According to the report, after nearly two years of fighting that can be compared to World War I, this plan is reminiscent of the German Spring Offensive that began in March 1918 and led to the retreat of the Allies and the seizure of a larger area of ​​territory than either side had seized in the four years preceding the war.

This was achieved by the Germans exhausting the enemy while securing massive reserves of men and ammunition behind the lines, in preparation for a devastating attack not unlike what the British had been preparing for, but failed to achieve, during the Battle of the Somme in 1916.

The Telegraph continues, “The problem for Putin is that, in his quest to crush Ukrainian forces, he’s expending huge amounts of ammunition, especially artillery shells and ballistic missiles, and extremely large numbers of tanks.

While the scale of Russian military industrial production is larger than most in the West, and while Moscow continues to mobilize tens of thousands of men every quarter, its core supplies remain insufficient for the level of spending required to launch a major new offensive, and here Pyongyang can play an important role.
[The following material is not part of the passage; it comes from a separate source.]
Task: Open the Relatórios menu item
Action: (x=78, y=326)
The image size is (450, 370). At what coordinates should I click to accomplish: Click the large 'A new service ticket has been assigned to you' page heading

The Telegraph report added, “In fact, North Korea has been sending large quantities of missiles and missiles to Russia for at least a year, and the Wagner Group, which was headed by Yevgeny Prigozhin, organized many of these shipments.
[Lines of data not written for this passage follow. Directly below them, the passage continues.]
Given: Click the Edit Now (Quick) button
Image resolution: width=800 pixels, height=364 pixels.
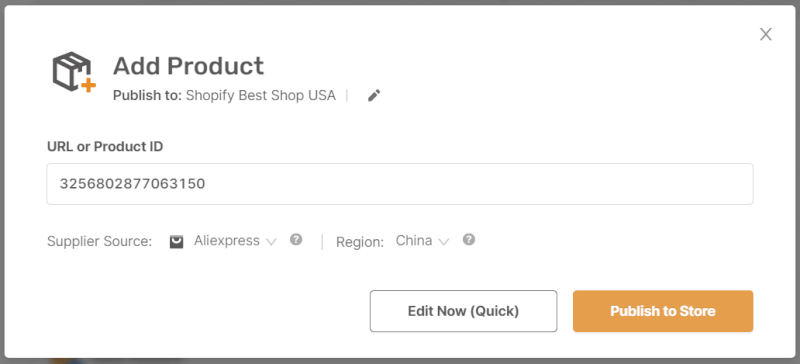Looking at the screenshot, I should click(x=463, y=311).

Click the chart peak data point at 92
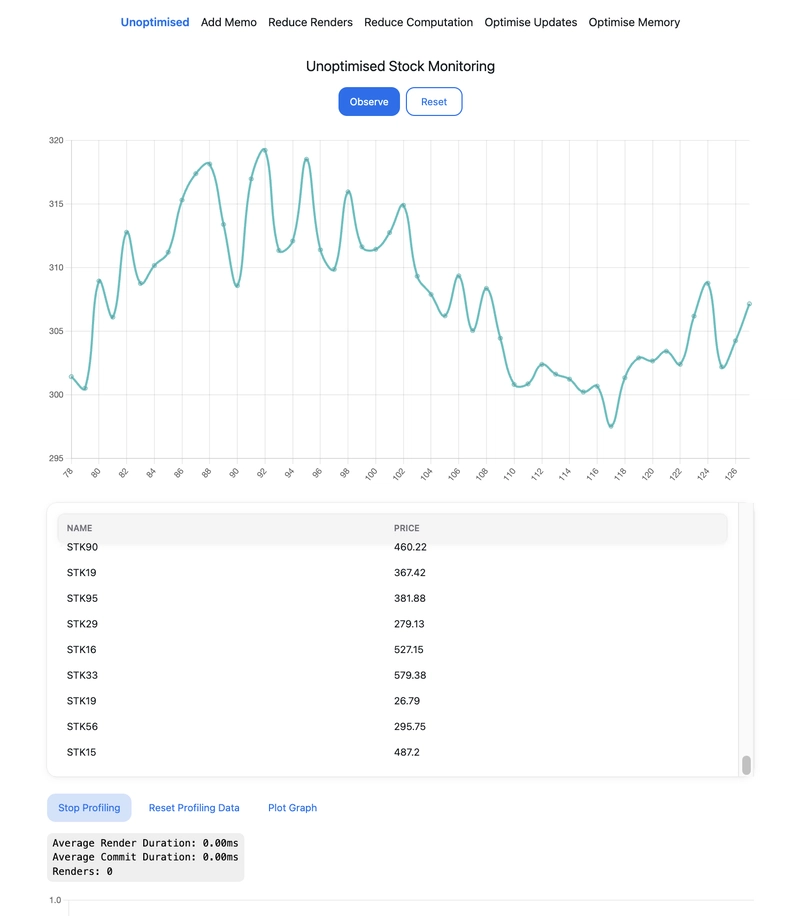coord(265,150)
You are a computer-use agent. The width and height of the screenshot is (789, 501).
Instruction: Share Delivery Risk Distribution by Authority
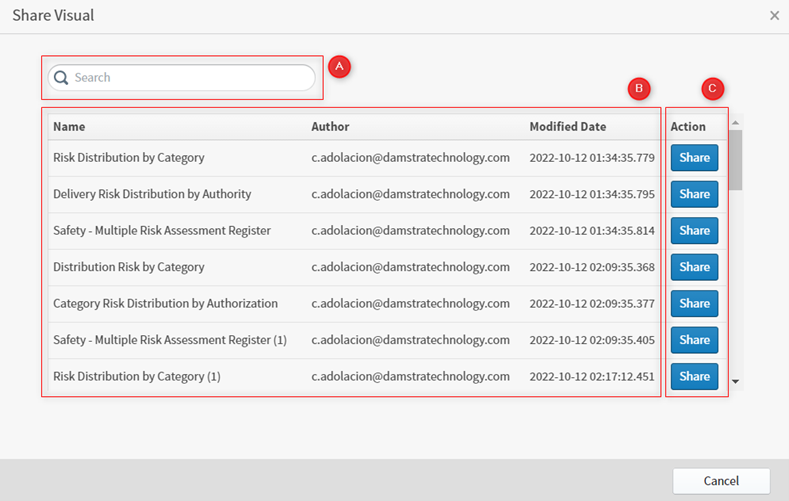coord(694,194)
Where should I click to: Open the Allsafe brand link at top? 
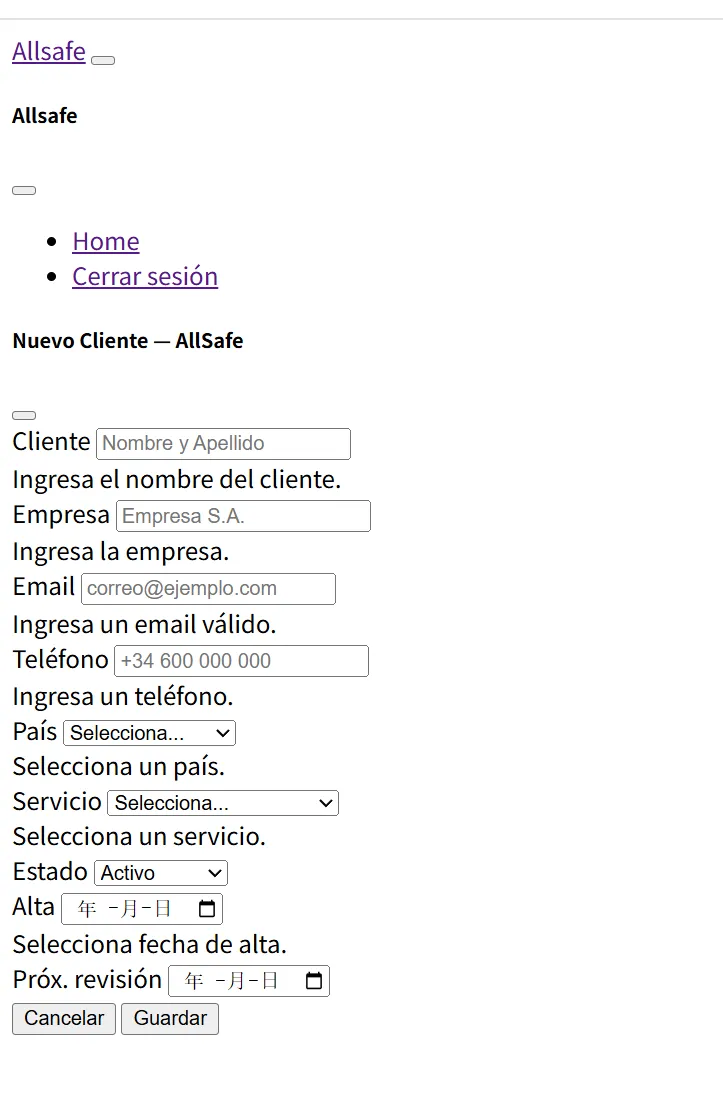[49, 51]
Last July, Russian Defense Minister, Sergei Shoigu, visited Pyongyang, negotiating more supplies, as North Korea maintains a massive stockpile of heavy weapons and artillery munitions.
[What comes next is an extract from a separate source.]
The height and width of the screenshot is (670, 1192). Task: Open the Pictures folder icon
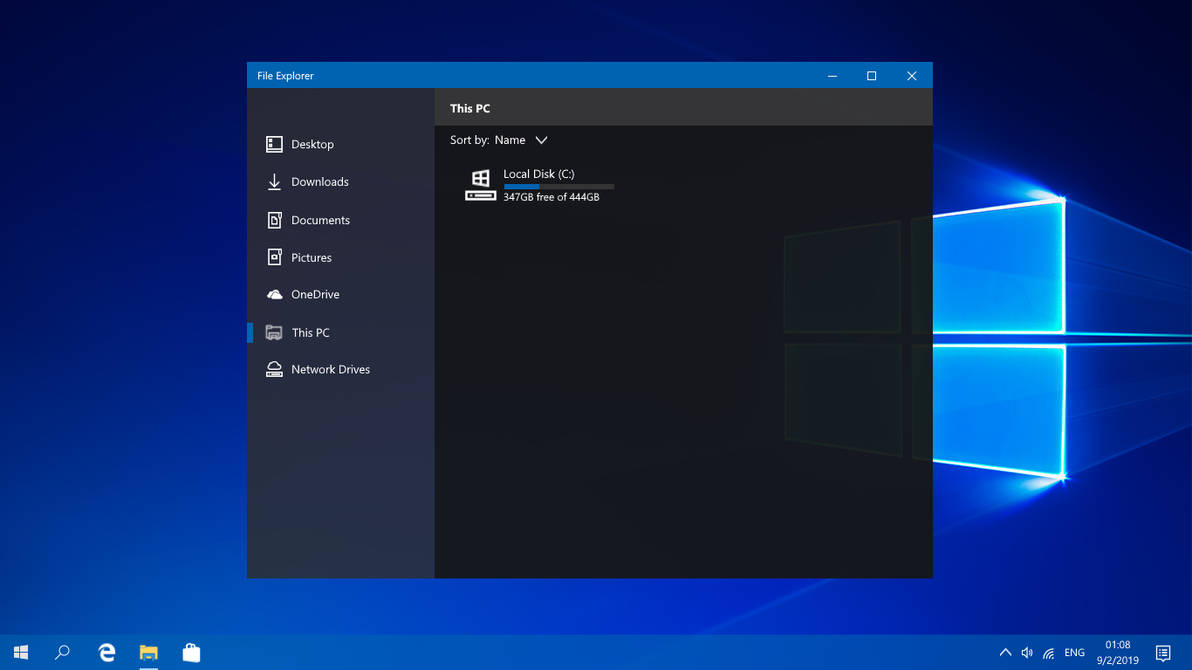274,257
Although much of this equipment is old, it won’t have any effect, especially if Russia resorts to its old tactic to achieve victory, which is to use its enormous numerical strength to crush the enemy, as the Germans did in 1918.

The Telegraph saw that the new Moscow-Pyongyang axis represents a reflection of the roles that prevailed in the Cold War era, when the Soviet Union and China were the largest arms suppliers to North Korea.

The offer continued even after the collapse of the Soviet Union, and only ended with the advent of UN sanctions.

So, Russia’s support today serves Kim as a way to respond to the United States, with Beijing’s approval.

But supporting North Korea won’t come without a heavy price.

Pyongyang, suffering from Western sanctions, is in desperate need of oil, food, fertilizers and raw materials, which Russia has in abundance.

According to the Telegraph, “The most troubling aspect of Russia’s thriving relationship is the possibility of providing hard currency and technology for North Korea’s nuclear weapons program, especially the development of intercontinental ballistic missiles.

Russia has enormous capabilities in this area, including its expertise in nuclear weapons, and this could be a game-changer in Pyongyang’s quest to develop an effective nuclear delivery program.

Some analysts pointed out that the United States’ disclosure of Kim’s scheduled visit may be enough to cancel it, but that won’t make any difference, as the deep-rooted ties between the two countries are sufficient for this deadly cooperation to continue and develop without the need for a direct meeting between the two leaders.

The question to ask is: Why was there a need to plan such a meeting in the first place?

The Telegraph said, “For Kim, who is effectively confined within his country’s borders, this will be an opportunity to appear as a global statesman before his colleagues from anti-Western regimes”.

But in reality, there may be something else behind this; Perhaps Putin was thinking of a bargaining chip to encourage the already wavering US administration to put pressure on Kiev to get it to cease fire.

So, the West must now help Ukraine prepare if its current offensive fails, allowing Putin to unleash his own “Battle of the Tsar” (also known as the Spring Offensive of 1918, a series of German offensives along the Western Front during World War I).

The Telegraph concluded its report by saying, “If the 1918 scenario becomes a reality, it will require enormous efforts from the West as well as from Ukraine… The reality is that it would be very costly for everyone, and the potential consequences would be too terrifying to imagine”.